● **Tâche assignée 1**
Modifiez les enregistrements depuis la ligne contenant « This screenshot has » jusqu'à celle contenant « header-class: Class ▼ is » en remplaçant « screenshot » par « image », sans rien changer d'autre. Ne reproduisez pas les images dans votre réponse.

● **Extrait de page**
1. Ions phosphate en solution
Les plantes prélèvent les ions phosphates dissous dans la solution de sol. La concentration des ions P dans la solution de suspension de sol (1g :10 ml) est généralement comprise entre 0,05 et 2 mg P L-1 et peut atteindre 4 à 5 mg P L-1 dans des sols d’exploitations d’élevage intensif à forts excédents structurels (Morel et al, 1997) . En supposant que ces valeurs s’appliquent à des conditions optimales d’humidité de plein champ (par exemple, 30 % d’humidité dans 3500 t de terre ha-1), la quantité d’ions phosphate présents dans la solution de sol au champ peut donc varier de quelques dizaines de grammes par hectare à plusieurs kilogrammes de P. En moyenne, le P prélevé annuellement par une culture est de l’ordre de 45 kg P ha-1 (Figure 9). En considérant qu’il y a 0,4 mg P L-1 en solution, il y a à un instant donné environ 400 g de P dissous soit environ 1% du P prélevé sur la durée du cycle. La phase solide du sol doit donc libérer environ 99% du P prélevé lors d’un cycle saisonnier et constitue donc la principale source de P pour la racine.

● **Données de travail**
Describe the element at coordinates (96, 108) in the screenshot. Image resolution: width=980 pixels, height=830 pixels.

* * *

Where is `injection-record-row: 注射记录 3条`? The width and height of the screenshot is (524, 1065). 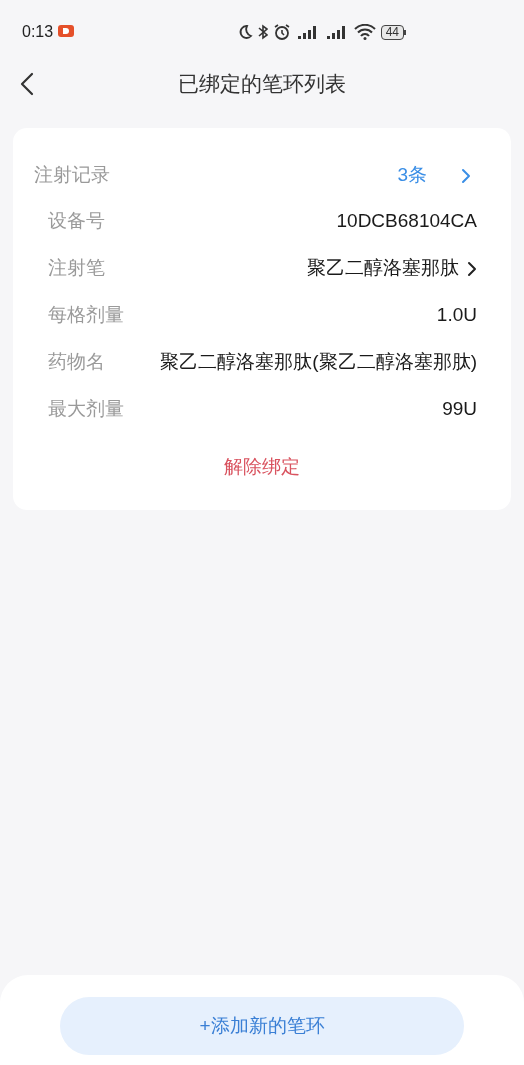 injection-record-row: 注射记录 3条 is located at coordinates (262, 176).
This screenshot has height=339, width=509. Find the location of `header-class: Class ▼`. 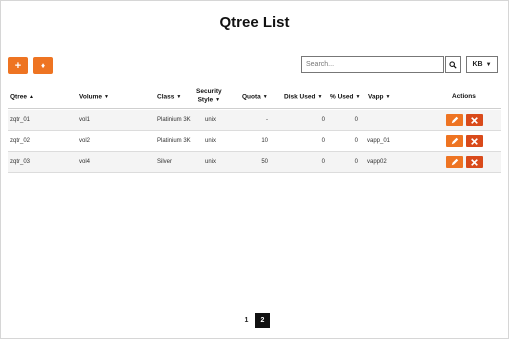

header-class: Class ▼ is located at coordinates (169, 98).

...

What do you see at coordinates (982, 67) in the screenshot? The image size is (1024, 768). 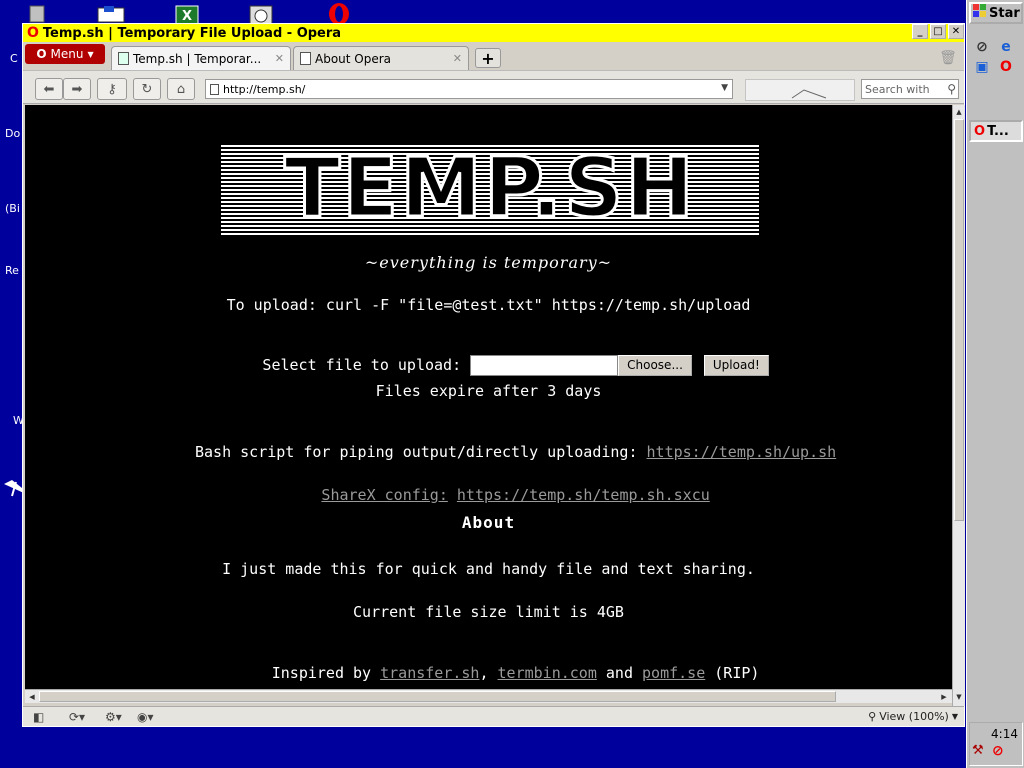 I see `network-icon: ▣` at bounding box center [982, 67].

● **Tâche assignée 2**
D'après l'extrait sur les ions phosphate, quelle quantité de P une culture prélève-t-elle en moyenne chaque année ?

● **Réponse 1**
This image has height=339, width=509. Find the location of `header-class: Class ▼`. 

header-class: Class ▼ is located at coordinates (169, 98).

● **Réponse 2**
De l'ordre de 45 kg de P par hectare.